The records below are to be transcribed in full, exactly as given.

*** Begin section ***

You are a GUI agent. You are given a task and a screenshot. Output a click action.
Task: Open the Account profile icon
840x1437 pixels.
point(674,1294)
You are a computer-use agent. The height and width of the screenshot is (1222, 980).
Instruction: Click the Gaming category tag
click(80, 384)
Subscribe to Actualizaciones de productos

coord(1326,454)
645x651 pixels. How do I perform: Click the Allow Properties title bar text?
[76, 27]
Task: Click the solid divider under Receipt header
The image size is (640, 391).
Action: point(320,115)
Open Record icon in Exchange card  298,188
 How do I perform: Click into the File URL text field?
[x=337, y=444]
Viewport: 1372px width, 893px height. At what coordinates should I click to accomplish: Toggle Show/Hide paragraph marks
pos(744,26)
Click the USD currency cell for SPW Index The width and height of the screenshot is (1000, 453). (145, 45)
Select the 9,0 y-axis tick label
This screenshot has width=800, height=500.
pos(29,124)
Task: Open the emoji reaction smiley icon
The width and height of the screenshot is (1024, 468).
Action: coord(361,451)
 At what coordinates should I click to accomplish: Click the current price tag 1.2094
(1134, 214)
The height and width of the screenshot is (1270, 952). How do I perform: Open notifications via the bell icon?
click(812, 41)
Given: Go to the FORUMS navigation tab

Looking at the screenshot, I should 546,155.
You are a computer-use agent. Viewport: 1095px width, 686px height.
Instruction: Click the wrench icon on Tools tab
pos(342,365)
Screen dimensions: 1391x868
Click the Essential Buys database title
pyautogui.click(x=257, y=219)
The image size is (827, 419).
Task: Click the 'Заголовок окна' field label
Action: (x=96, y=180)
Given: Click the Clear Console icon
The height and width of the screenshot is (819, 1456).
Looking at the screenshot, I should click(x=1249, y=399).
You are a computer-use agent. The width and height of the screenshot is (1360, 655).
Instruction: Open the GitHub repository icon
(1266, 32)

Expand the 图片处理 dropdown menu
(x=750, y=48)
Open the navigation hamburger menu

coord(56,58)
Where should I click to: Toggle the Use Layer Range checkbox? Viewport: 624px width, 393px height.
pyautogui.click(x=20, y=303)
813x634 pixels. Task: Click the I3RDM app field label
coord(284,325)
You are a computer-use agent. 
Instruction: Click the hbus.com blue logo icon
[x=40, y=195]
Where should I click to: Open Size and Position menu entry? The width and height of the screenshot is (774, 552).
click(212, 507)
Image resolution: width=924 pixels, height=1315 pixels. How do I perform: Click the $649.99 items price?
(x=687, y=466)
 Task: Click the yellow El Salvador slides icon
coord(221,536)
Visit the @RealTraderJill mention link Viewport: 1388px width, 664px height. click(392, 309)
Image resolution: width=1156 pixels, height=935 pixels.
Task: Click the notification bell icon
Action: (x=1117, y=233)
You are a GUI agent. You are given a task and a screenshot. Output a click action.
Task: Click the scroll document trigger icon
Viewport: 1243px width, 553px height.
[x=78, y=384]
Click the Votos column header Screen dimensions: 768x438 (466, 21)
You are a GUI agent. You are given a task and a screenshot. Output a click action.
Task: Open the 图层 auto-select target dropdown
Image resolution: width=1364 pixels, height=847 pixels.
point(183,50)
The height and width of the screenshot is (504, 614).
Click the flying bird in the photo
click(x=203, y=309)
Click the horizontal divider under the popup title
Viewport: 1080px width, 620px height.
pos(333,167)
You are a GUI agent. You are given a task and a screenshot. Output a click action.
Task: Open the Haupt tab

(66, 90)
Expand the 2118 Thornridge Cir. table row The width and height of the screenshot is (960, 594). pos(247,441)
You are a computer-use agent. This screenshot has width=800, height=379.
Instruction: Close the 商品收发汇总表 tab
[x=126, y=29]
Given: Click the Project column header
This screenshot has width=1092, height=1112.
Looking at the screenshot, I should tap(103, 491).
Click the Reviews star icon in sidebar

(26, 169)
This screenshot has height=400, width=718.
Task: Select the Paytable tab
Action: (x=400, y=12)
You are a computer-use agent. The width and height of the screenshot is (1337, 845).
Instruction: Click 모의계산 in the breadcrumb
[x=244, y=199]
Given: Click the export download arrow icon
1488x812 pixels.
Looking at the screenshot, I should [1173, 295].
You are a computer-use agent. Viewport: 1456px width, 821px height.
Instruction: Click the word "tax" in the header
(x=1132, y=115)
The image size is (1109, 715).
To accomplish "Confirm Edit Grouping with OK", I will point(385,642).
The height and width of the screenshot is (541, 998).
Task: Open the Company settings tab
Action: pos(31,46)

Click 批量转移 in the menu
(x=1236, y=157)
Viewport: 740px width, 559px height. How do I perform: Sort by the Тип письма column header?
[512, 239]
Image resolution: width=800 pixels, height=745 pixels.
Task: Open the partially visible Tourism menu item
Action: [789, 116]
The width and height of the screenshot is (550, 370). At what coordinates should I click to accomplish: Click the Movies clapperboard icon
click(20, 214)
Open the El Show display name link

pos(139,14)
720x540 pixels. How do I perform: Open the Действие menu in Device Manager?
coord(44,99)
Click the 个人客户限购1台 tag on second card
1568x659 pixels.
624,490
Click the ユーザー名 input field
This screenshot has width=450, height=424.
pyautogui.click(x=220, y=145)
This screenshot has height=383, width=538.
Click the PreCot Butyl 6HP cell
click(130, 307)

*** End section ***

The completed task:
You are a GUI agent. You are given a task and a screenshot. Output a click action.
Task: Open the Account profile icon
840x1437 pixels.
point(674,1294)
You are a computer-use agent. The height and width of the screenshot is (1222, 980).
Instruction: Click the Gaming category tag
click(80, 384)
Subscribe to Actualizaciones de productos

coord(1326,454)
645x651 pixels. How do I perform: Click the Allow Properties title bar text?
[76, 27]
Task: Click the solid divider under Receipt header
The image size is (640, 391).
Action: point(320,115)
Open Record icon in Exchange card  298,188
 How do I perform: Click into the File URL text field?
[x=337, y=444]
Viewport: 1372px width, 893px height. At what coordinates should I click to accomplish: Toggle Show/Hide paragraph marks
pos(744,26)
Click the USD currency cell for SPW Index The width and height of the screenshot is (1000, 453). (145, 45)
Select the 9,0 y-axis tick label
This screenshot has width=800, height=500.
pos(29,124)
Task: Open the emoji reaction smiley icon
The width and height of the screenshot is (1024, 468).
Action: coord(361,451)
 At what coordinates should I click to accomplish: Click the current price tag 1.2094
(1134, 214)
The height and width of the screenshot is (1270, 952). How do I perform: Open notifications via the bell icon?
click(812, 41)
Given: Go to the FORUMS navigation tab

Looking at the screenshot, I should 546,155.
You are a computer-use agent. Viewport: 1095px width, 686px height.
Instruction: Click the wrench icon on Tools tab
pos(342,365)
Screen dimensions: 1391x868
Click the Essential Buys database title
pyautogui.click(x=257, y=219)
The image size is (827, 419).
Task: Click the 'Заголовок окна' field label
Action: (x=96, y=180)
Given: Click the Clear Console icon
The height and width of the screenshot is (819, 1456).
Looking at the screenshot, I should click(x=1249, y=399).
You are a computer-use agent. The width and height of the screenshot is (1360, 655).
Instruction: Open the GitHub repository icon
(1266, 32)

Expand the 图片处理 dropdown menu
(x=750, y=48)
Open the navigation hamburger menu

coord(56,58)
Where should I click to: Toggle the Use Layer Range checkbox? Viewport: 624px width, 393px height.
pyautogui.click(x=20, y=303)
813x634 pixels. Task: Click the I3RDM app field label
coord(284,325)
You are a computer-use agent. 
Instruction: Click the hbus.com blue logo icon
[x=40, y=195]
Where should I click to: Open Size and Position menu entry? The width and height of the screenshot is (774, 552).
click(212, 507)
Image resolution: width=924 pixels, height=1315 pixels. How do I perform: Click the $649.99 items price?
(x=687, y=466)
 Task: Click the yellow El Salvador slides icon
coord(221,536)
Visit the @RealTraderJill mention link Viewport: 1388px width, 664px height. click(392, 309)
Image resolution: width=1156 pixels, height=935 pixels.
Task: Click the notification bell icon
Action: (x=1117, y=233)
You are a GUI agent. You are given a task and a screenshot. Output a click action.
Task: Click the scroll document trigger icon
Viewport: 1243px width, 553px height.
[x=78, y=384]
Click the Votos column header Screen dimensions: 768x438 (466, 21)
You are a GUI agent. You are given a task and a screenshot. Output a click action.
Task: Open the 图层 auto-select target dropdown
Image resolution: width=1364 pixels, height=847 pixels.
point(183,50)
The height and width of the screenshot is (504, 614).
Click the flying bird in the photo
click(x=203, y=309)
Click the horizontal divider under the popup title
Viewport: 1080px width, 620px height.
pos(333,167)
You are a GUI agent. You are given a task and a screenshot. Output a click action.
Task: Open the Haupt tab

(66, 90)
Expand the 2118 Thornridge Cir. table row The width and height of the screenshot is (960, 594). pos(247,441)
You are a computer-use agent. This screenshot has width=800, height=379.
Instruction: Close the 商品收发汇总表 tab
[x=126, y=29]
Given: Click the Project column header
This screenshot has width=1092, height=1112.
Looking at the screenshot, I should tap(103, 491).
Click the Reviews star icon in sidebar

(26, 169)
This screenshot has height=400, width=718.
Task: Select the Paytable tab
Action: (x=400, y=12)
You are a computer-use agent. The width and height of the screenshot is (1337, 845).
Instruction: Click 모의계산 in the breadcrumb
[x=244, y=199]
Given: Click the export download arrow icon
1488x812 pixels.
Looking at the screenshot, I should [1173, 295].
You are a computer-use agent. Viewport: 1456px width, 821px height.
Instruction: Click the word "tax" in the header
(x=1132, y=115)
The image size is (1109, 715).
To accomplish "Confirm Edit Grouping with OK", I will point(385,642).
The height and width of the screenshot is (541, 998).
Task: Open the Company settings tab
Action: pos(31,46)

Click 批量转移 in the menu
(x=1236, y=157)
Viewport: 740px width, 559px height. How do I perform: Sort by the Тип письма column header?
[512, 239]
Image resolution: width=800 pixels, height=745 pixels.
Task: Open the partially visible Tourism menu item
Action: [789, 116]
The width and height of the screenshot is (550, 370). At what coordinates should I click to accomplish: Click the Movies clapperboard icon
click(20, 214)
Open the El Show display name link

pos(139,14)
720x540 pixels. How do I perform: Open the Действие menu in Device Manager?
coord(44,99)
Click the 个人客户限购1台 tag on second card
1568x659 pixels.
624,490
Click the ユーザー名 input field
This screenshot has width=450, height=424.
pyautogui.click(x=220, y=145)
This screenshot has height=383, width=538.
Click the PreCot Butyl 6HP cell
click(130, 307)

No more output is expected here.